Could you reproduce, word for word, everything below from the line containing "इवेंट (244, 166)" down to the line containing "[Advertisement] (697, 275)", with both of those lines included and no others?

◇ ◇ ◇

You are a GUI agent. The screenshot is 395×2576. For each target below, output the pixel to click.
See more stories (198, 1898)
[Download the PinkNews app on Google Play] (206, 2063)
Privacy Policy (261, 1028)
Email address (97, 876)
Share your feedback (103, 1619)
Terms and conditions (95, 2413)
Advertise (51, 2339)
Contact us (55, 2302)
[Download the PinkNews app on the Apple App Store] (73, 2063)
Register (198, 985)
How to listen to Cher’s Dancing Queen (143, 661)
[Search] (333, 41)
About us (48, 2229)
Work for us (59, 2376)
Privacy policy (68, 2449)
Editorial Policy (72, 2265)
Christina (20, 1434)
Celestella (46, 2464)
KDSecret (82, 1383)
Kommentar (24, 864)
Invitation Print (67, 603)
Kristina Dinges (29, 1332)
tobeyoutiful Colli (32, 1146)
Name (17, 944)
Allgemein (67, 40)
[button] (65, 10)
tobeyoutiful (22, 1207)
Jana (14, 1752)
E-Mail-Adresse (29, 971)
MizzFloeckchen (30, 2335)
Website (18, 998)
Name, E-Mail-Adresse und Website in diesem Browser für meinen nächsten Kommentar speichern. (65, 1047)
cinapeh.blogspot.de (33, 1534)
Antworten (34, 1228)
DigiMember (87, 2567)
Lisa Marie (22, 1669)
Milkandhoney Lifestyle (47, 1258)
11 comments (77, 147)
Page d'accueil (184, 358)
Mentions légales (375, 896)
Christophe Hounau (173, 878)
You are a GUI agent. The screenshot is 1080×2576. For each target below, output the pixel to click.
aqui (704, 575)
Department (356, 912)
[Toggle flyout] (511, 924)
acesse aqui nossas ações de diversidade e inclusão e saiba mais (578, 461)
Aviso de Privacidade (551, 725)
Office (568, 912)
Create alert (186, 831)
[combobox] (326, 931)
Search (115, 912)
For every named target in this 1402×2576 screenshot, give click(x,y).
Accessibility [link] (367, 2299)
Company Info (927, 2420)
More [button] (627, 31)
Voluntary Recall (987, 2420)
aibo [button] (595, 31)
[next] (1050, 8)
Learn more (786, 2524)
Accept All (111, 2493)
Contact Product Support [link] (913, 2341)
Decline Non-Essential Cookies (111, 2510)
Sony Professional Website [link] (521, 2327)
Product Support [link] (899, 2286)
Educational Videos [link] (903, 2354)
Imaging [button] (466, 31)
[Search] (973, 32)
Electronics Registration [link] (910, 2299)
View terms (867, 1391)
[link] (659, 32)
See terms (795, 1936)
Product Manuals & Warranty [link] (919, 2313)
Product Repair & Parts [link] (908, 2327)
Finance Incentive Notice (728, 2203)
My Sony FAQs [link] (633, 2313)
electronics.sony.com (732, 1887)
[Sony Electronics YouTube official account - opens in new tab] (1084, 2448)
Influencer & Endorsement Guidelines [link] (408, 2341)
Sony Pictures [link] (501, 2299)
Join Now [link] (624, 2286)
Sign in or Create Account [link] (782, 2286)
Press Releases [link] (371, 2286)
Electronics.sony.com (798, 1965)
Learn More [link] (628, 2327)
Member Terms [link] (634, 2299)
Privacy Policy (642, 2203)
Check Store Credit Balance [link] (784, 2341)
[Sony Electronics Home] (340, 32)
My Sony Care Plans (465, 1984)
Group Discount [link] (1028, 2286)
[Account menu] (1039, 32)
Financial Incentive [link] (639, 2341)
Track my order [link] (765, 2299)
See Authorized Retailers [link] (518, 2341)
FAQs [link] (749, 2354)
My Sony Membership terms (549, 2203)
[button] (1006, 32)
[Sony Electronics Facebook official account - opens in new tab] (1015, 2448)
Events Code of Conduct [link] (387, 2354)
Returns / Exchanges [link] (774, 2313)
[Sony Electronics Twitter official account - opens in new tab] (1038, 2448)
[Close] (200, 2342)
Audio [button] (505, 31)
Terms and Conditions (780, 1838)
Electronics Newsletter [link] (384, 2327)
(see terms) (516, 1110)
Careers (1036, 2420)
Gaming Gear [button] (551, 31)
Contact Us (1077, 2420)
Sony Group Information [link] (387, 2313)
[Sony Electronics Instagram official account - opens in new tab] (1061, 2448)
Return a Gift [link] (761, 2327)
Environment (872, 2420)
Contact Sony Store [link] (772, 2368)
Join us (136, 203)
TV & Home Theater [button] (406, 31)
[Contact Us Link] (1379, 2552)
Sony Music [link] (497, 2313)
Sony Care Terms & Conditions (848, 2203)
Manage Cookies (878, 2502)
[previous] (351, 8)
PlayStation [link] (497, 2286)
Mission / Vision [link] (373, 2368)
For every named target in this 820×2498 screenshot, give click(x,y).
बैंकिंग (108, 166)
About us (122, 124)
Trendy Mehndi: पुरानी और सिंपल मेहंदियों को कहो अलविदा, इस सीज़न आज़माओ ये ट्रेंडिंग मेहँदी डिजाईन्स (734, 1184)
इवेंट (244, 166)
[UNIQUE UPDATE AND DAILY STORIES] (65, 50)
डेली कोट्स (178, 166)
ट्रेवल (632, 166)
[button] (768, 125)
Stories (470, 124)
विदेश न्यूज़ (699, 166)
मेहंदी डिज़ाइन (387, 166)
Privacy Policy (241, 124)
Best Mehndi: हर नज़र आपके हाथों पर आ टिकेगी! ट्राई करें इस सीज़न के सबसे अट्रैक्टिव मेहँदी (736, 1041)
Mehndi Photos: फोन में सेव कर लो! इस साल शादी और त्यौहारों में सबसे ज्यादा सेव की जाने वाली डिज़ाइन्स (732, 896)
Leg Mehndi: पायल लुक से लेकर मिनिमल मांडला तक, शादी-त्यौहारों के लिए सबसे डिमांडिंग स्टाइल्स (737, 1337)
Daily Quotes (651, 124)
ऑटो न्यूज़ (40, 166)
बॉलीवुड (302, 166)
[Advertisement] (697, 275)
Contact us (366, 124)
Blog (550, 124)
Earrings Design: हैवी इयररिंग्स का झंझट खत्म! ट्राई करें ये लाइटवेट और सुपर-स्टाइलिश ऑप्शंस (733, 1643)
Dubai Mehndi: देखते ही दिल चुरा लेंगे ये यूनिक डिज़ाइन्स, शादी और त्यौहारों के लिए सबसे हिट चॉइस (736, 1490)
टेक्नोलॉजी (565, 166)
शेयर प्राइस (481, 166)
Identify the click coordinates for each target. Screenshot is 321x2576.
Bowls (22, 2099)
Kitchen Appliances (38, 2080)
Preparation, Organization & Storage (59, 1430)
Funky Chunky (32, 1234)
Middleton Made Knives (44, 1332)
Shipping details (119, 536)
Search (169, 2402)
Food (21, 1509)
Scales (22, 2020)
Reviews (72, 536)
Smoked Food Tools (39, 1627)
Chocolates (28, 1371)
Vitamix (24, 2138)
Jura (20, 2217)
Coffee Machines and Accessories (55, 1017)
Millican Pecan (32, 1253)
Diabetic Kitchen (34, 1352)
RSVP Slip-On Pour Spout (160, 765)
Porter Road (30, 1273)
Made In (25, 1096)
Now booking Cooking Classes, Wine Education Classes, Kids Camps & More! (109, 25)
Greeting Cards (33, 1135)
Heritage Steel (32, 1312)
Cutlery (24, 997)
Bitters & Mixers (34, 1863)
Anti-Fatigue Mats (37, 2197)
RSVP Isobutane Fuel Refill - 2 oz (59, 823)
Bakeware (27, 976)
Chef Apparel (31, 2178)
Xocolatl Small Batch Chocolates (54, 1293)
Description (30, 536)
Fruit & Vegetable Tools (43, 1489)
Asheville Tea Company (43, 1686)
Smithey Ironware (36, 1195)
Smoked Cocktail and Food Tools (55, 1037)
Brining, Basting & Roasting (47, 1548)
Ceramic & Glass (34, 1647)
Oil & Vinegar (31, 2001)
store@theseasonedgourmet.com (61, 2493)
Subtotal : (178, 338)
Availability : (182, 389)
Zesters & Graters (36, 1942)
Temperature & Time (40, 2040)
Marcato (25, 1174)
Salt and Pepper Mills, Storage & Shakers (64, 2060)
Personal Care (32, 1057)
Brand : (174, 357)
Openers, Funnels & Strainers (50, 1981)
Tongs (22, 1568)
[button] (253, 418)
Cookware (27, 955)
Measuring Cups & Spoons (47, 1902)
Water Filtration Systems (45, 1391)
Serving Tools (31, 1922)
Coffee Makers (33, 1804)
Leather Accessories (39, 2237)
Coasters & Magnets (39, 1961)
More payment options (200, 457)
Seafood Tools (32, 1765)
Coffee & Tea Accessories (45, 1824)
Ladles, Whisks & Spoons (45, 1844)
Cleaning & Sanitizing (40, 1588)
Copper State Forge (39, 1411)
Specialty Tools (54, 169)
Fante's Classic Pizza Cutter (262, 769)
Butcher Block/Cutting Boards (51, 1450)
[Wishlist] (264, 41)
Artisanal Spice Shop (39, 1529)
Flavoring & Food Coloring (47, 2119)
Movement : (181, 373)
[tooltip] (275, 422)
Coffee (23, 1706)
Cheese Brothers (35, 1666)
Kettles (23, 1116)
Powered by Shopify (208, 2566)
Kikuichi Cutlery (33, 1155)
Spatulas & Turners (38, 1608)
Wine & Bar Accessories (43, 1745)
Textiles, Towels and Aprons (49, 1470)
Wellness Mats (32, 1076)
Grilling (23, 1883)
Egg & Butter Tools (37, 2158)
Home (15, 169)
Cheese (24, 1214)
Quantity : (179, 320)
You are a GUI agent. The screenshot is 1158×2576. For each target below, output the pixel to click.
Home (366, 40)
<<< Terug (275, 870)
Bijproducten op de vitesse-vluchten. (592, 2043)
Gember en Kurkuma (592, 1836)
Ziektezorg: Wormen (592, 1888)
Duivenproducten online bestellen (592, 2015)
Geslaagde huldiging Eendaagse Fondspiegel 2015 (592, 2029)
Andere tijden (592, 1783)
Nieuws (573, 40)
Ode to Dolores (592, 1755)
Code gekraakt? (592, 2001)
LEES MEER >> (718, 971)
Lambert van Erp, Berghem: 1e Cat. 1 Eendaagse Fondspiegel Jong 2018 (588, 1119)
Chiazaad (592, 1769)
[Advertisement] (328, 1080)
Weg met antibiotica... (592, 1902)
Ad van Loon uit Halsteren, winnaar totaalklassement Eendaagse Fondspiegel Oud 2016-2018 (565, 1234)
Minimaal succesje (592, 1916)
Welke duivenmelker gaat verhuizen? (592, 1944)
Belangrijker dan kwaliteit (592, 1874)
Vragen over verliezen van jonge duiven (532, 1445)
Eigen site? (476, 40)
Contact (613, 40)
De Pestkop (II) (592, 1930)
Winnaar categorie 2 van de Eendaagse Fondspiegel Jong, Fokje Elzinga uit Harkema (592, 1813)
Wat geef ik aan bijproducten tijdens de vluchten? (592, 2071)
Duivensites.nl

◇ ◇ ◇

RESULT BELOW:
इवेंट (244, 166)
[UNIQUE UPDATE AND DAILY STORIES] (65, 50)
डेली कोट्स (178, 166)
ट्रेवल (632, 166)
[button] (768, 125)
Stories (470, 124)
विदेश न्यूज़ (699, 166)
मेहंदी डिज़ाइन (387, 166)
Privacy Policy (241, 124)
Best Mehndi: हर नज़र आपके हाथों पर आ टिकेगी! ट्राई करें इस सीज़न के सबसे अट्रैक्टिव मेहँदी (736, 1041)
Mehndi Photos: फोन में सेव कर लो! इस साल शादी और त्यौहारों में सबसे ज्यादा सेव की जाने वाली डिज़ाइन्स (732, 896)
Leg Mehndi: पायल लुक से लेकर मिनिमल मांडला तक, शादी-त्यौहारों के लिए सबसे डिमांडिंग स्टाइल्स (737, 1337)
Daily Quotes (651, 124)
ऑटो न्यूज़ (40, 166)
बॉलीवुड (302, 166)
[Advertisement] (697, 275)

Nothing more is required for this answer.